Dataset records
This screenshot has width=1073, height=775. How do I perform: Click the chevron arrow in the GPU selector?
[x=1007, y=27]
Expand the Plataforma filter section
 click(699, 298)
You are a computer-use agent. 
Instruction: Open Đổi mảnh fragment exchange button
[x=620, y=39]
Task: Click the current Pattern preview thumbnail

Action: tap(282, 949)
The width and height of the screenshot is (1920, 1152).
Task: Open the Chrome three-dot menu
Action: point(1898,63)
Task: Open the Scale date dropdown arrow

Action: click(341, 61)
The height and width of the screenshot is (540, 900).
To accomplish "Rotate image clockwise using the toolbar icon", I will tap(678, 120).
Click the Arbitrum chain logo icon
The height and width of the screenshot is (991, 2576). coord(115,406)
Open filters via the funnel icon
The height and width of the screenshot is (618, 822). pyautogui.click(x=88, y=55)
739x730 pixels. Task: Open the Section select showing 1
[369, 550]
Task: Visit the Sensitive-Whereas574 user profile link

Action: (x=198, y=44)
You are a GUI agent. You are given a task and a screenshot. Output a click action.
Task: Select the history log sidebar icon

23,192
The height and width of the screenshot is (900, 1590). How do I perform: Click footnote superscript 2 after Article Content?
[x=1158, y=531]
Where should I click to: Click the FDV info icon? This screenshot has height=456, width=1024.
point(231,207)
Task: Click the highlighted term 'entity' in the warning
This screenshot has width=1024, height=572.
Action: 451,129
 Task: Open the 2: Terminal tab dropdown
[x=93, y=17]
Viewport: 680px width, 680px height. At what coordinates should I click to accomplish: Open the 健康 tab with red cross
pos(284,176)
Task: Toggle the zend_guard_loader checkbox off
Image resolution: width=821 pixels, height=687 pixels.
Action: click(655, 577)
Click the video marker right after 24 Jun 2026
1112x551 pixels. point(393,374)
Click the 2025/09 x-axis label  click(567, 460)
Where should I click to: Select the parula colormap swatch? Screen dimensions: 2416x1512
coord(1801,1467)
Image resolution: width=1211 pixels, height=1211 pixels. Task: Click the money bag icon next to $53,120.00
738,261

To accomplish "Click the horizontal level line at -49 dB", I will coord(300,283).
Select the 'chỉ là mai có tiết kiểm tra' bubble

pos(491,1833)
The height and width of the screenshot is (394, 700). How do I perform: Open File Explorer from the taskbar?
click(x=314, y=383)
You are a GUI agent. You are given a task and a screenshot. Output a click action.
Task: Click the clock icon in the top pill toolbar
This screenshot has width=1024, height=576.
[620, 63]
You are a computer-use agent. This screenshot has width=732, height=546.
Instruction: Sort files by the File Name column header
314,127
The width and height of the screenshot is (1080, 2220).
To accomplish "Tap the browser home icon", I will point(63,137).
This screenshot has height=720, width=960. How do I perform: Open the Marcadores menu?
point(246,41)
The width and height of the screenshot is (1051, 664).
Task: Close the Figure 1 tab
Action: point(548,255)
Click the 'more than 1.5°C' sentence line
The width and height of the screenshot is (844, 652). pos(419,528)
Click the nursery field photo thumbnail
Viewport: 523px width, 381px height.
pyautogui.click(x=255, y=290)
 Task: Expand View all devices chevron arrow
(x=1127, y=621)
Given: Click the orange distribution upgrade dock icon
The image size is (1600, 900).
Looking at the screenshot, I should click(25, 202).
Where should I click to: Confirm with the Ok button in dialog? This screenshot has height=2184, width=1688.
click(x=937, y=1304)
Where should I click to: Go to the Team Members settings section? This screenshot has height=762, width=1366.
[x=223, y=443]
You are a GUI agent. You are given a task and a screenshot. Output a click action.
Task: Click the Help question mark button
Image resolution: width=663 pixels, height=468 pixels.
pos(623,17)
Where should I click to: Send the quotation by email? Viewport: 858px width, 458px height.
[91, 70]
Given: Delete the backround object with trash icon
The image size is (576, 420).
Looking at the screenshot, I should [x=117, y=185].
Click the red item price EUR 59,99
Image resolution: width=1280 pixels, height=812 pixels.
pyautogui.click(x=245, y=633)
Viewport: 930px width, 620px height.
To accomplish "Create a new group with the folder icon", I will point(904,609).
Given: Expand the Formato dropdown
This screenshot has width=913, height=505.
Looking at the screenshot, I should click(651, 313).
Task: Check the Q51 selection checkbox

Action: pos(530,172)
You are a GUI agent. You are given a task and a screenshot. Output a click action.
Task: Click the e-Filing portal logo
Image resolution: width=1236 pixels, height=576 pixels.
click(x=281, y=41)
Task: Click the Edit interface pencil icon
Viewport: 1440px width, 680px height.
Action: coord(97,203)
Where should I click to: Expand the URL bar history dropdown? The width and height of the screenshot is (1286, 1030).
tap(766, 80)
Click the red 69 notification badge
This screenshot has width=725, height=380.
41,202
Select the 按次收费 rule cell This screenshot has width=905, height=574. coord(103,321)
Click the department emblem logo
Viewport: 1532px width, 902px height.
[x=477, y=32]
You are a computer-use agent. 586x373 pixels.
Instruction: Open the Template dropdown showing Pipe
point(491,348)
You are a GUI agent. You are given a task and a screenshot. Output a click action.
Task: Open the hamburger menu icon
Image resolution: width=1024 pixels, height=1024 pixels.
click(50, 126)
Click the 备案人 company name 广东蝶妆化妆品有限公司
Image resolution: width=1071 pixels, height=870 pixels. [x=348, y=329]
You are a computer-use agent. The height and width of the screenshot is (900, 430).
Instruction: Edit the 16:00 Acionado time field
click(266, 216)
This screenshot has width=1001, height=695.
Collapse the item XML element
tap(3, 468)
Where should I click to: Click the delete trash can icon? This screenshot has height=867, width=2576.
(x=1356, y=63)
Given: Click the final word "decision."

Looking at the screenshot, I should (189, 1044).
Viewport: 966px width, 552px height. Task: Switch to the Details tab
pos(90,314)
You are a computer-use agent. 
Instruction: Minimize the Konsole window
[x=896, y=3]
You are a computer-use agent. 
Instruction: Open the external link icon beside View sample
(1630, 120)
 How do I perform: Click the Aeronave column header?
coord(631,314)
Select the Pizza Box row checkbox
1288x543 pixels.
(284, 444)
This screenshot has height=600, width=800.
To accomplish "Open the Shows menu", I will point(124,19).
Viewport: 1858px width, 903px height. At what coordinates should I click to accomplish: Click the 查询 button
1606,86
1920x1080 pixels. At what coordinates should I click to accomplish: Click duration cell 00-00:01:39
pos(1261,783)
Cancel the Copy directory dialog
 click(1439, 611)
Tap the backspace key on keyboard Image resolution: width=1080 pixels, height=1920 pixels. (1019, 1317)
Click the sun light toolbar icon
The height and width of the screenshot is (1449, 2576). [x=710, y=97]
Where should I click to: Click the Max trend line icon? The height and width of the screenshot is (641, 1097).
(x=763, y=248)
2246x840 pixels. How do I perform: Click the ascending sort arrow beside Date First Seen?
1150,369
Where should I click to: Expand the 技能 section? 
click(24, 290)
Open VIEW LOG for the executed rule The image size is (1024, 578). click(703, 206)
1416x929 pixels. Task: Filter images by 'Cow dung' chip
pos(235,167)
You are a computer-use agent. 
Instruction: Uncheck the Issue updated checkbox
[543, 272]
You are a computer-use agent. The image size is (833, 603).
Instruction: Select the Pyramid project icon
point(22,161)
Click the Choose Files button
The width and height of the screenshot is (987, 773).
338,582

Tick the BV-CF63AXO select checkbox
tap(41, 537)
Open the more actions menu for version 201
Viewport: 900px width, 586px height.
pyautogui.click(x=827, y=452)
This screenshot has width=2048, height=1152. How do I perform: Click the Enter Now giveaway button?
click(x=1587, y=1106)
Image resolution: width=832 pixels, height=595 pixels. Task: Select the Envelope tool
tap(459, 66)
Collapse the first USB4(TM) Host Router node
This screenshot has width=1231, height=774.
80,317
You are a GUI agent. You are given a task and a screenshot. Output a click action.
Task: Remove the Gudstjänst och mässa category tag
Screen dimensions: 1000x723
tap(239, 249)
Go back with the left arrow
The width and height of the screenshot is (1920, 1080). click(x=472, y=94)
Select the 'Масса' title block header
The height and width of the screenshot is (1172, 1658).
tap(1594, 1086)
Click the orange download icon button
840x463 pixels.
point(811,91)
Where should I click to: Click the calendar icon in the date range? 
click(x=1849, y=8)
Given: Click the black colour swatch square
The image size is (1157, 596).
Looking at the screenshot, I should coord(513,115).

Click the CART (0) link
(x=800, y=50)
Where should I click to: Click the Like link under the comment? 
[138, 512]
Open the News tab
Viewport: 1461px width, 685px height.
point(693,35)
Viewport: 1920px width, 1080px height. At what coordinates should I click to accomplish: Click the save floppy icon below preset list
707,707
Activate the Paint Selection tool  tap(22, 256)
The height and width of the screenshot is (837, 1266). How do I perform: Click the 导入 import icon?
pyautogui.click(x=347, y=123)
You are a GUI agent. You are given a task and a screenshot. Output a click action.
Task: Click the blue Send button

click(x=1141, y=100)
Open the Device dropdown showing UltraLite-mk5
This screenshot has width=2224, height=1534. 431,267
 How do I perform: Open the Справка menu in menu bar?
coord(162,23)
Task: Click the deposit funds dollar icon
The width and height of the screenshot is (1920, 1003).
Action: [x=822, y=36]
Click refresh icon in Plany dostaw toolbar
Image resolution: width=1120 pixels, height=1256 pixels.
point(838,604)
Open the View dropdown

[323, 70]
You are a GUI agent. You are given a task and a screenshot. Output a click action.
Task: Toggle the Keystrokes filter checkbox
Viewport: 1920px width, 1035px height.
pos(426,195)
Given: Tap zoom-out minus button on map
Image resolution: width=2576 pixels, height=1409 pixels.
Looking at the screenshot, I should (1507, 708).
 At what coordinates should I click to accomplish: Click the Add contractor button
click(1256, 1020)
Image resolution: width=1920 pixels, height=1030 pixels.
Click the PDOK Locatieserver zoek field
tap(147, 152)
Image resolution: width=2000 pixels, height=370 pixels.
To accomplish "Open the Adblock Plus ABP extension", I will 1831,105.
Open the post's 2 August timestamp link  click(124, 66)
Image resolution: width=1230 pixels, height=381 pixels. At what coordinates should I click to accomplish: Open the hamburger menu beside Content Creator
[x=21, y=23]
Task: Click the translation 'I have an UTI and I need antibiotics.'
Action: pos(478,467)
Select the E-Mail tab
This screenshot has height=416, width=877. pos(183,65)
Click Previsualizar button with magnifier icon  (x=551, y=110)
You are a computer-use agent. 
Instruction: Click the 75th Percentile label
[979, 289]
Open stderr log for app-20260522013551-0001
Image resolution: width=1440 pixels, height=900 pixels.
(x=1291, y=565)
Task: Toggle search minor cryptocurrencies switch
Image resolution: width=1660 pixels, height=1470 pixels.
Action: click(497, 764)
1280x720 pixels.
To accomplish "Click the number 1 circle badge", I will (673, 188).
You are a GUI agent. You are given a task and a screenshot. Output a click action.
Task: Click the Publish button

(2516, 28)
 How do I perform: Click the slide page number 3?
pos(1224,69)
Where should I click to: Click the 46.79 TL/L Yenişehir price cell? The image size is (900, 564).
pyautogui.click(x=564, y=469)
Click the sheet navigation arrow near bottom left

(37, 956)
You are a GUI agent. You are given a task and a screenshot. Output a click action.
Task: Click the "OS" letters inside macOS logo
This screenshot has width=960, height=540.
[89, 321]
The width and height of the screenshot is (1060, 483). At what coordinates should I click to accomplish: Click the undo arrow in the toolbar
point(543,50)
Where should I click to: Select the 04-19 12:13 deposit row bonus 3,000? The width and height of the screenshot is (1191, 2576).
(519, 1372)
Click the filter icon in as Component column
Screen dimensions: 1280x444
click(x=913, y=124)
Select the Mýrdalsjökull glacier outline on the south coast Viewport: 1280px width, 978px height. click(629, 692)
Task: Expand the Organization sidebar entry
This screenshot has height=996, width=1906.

Prompt
Rewrite the part of the material that opens with the line containing "Task: Toggle search" and closes with the line containing "pos(1224,69)", changing "Publish" to "Submit" and leaving everything else as it stands.

Response to this task
Task: Toggle search minor cryptocurrencies switch
Image resolution: width=1660 pixels, height=1470 pixels.
Action: click(497, 764)
1280x720 pixels.
To accomplish "Click the number 1 circle badge", I will (673, 188).
You are a GUI agent. You are given a task and a screenshot. Output a click action.
Task: Click the Submit button

(2516, 28)
 How do I perform: Click the slide page number 3?
pos(1224,69)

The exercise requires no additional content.